A íntegra do comunicado emitido pela Board & Dice.
Logo em seguida, foi a vez da editora alemã Hans im Glück informar o encerramento imediato de seu contrato com Daniele Tascini. Em comunicado publicado em seu site, temos mais uma vez a condenação do pedido de desculpas feito pelo game designer italiano, em que é apontado a falta de compreensão do dano causado, falando ainda sobre questões relativas a privilégio branco e racismo cotidiano.
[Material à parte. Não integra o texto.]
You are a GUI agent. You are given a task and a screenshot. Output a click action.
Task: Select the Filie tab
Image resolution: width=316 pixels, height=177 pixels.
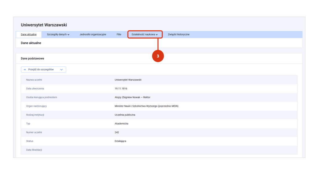point(119,34)
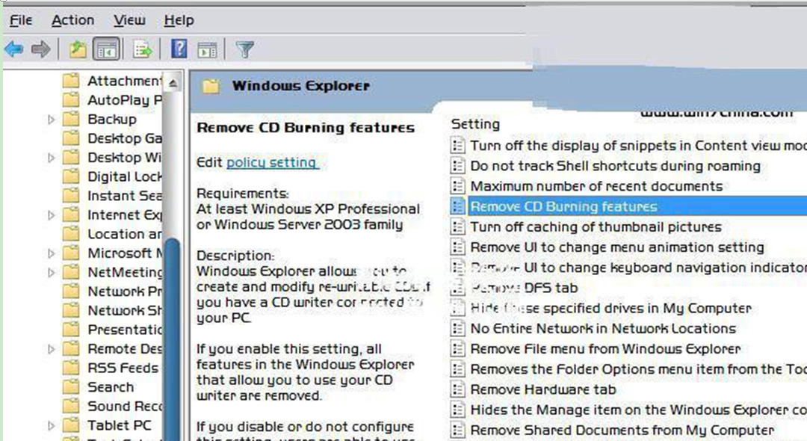Click the tree pane scroll-up arrow

pyautogui.click(x=173, y=82)
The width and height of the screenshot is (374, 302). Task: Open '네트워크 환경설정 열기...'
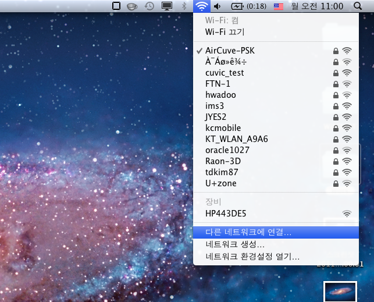click(252, 256)
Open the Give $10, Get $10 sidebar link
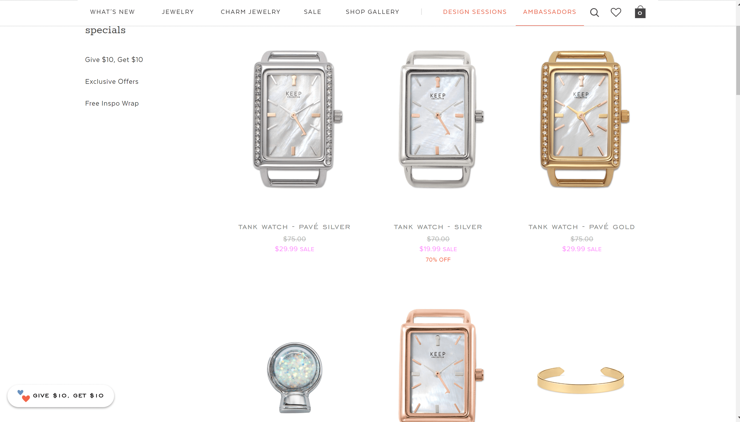The height and width of the screenshot is (422, 740). (x=114, y=60)
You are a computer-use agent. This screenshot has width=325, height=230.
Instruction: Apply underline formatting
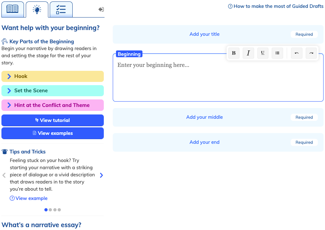pos(263,53)
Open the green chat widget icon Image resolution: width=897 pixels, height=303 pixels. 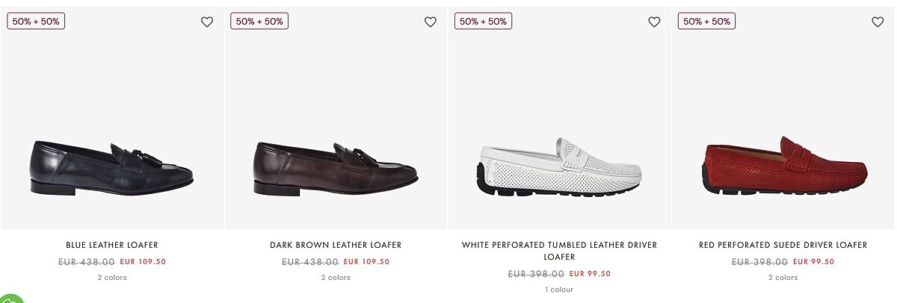coord(9,299)
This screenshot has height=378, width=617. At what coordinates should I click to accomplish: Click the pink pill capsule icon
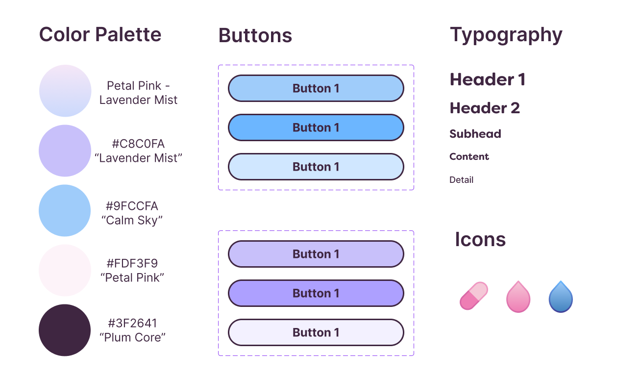pos(474,296)
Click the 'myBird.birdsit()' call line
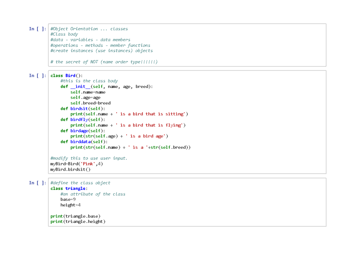 70,169
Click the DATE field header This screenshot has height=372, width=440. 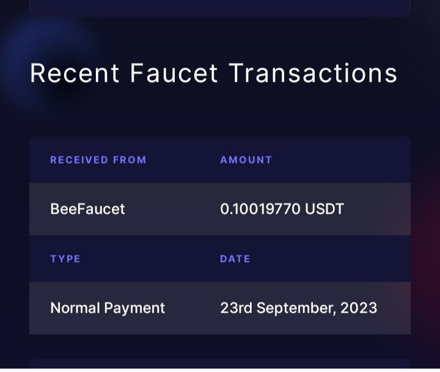(x=235, y=258)
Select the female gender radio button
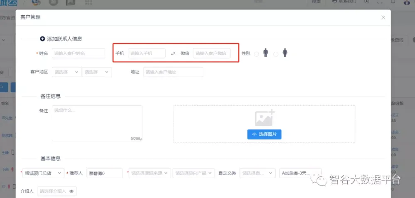This screenshot has height=198, width=415. point(276,54)
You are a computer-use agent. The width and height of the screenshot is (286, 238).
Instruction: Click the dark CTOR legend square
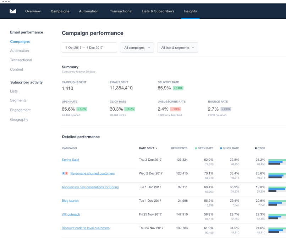pos(256,148)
Trecho do comunicado da Hans im Glück.
Diferente da Board & Dice que informa que está obrigada por contrato a apoiar os jogos já publicado, cancelando apenas os projetos não lançados, a Hans im Gluck informa o efeito de sua decisão mesmo sobre o que já foi lançado. Não haverá mais disponibilização dos jogos para as lojas.
No entanto, a editora solicita que não haja punição as lojas que já possuem os jogos em seus estoques, informando que todo e qualquer lucro advindo da venda dos jogos de Daniele Tascini por ela publicados será revertido para uma ou mais organizações que se dedicam ao tema do racismo.
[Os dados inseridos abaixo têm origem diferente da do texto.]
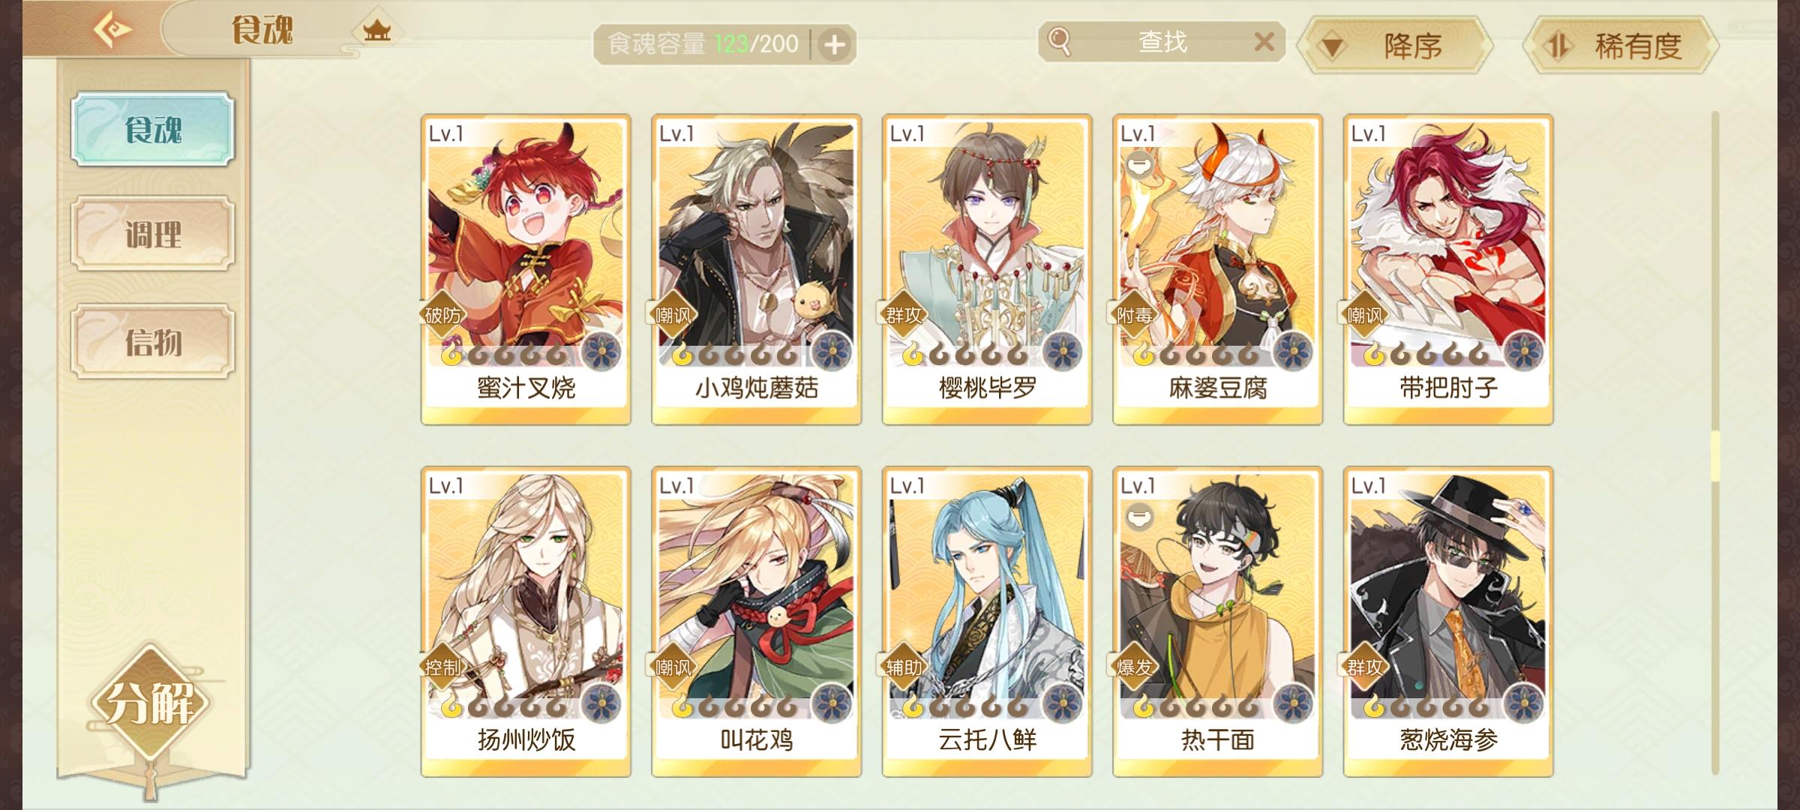Image resolution: width=1800 pixels, height=810 pixels.
Task: Open the pavilion home icon
Action: click(x=377, y=31)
O que aconteceu com Daniele Tascini é algo que até pouco tempo seria simplesmente inimaginável e isso é o mais importante de toda essa situação. As atitudes das editoras Board & Dice e Hans im Glück não vão resolver os problemas referentes a preconceito presentes no mercado de jogos. Porém, esses posicionamentos servem como apoio em uma luta tão difícil e colocam o dedo em uma ferida que muitos tentam fingir que não existe porque não os atinge.
É muito fácil estar em um lugar de privilégio tão elevado de poder refutar tudo o que é dito por minorias como mero “mimimi”. Dizer, assim como Daniele Tascini, que quem está de fora é que deve se esforçar para fazer parte. Justamente essas pessoas que nunca precisaram se esforçar para nada, não sabem o que é estar de fora, não sabem o que é não ser aceito. Pessoas para quem todas as portas estão sempre abertas.
Como dito mais acima, temos aqui uma questão muito maior que envolve uma mudança de uma estrutura de pensamento que sustenta o nosso hobby como elitista e excludente. Palavras e atitudes ofensivas não surgem do nada, elas vem dos ideais que temos, da nossa visão de mundo. Algo que só pode ser mudado quando nos dispomos a isso. Muito se fala que o mundo está chato hoje em dia. Se o conceito de chatice é não poder ser ofensivo sem sofrer as devidas consequências, então meu desejo é que fique cada vez mais chato.